#### Records to use:

::::

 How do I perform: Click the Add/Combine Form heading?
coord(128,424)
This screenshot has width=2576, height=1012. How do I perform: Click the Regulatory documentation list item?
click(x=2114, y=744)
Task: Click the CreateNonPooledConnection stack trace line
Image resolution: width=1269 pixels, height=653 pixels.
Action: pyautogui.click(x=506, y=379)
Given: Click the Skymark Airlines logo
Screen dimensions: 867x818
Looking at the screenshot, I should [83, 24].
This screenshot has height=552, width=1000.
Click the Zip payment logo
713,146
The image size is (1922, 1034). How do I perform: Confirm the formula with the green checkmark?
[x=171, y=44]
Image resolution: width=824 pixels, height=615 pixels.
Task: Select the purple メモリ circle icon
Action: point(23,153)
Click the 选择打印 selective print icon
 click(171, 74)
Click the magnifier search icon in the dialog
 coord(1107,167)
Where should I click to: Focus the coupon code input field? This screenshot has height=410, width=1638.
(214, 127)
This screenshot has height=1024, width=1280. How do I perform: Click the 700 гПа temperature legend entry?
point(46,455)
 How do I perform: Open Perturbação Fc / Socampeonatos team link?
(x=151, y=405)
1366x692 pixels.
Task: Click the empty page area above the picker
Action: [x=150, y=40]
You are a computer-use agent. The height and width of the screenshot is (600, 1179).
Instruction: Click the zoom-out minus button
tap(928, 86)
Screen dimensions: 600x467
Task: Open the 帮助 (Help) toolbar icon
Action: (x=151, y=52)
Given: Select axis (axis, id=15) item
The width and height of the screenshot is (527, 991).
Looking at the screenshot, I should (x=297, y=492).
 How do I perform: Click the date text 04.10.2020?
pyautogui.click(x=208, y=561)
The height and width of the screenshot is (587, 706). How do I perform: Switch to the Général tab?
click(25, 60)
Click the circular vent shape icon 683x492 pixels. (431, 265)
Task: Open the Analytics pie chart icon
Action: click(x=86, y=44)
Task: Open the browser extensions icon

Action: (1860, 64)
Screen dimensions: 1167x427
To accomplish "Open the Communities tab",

::::

#### What to produce:
Could you restate, word for word, the lines above from the one with "Click the Zip payment logo" to the one with "You are a computer-use", both included?

#### Your response:
Click the Zip payment logo
713,146
The image size is (1922, 1034). How do I perform: Confirm the formula with the green checkmark?
[x=171, y=44]
Image resolution: width=824 pixels, height=615 pixels.
Task: Select the purple メモリ circle icon
Action: point(23,153)
Click the 选择打印 selective print icon
 click(171, 74)
Click the magnifier search icon in the dialog
 coord(1107,167)
Where should I click to: Focus the coupon code input field? This screenshot has height=410, width=1638.
(214, 127)
This screenshot has height=1024, width=1280. How do I perform: Click the 700 гПа temperature legend entry?
point(46,455)
 How do I perform: Open Perturbação Fc / Socampeonatos team link?
(x=151, y=405)
1366x692 pixels.
Task: Click the empty page area above the picker
Action: [x=150, y=40]
You are a computer-use agent. The height and width of the screenshot is (600, 1179).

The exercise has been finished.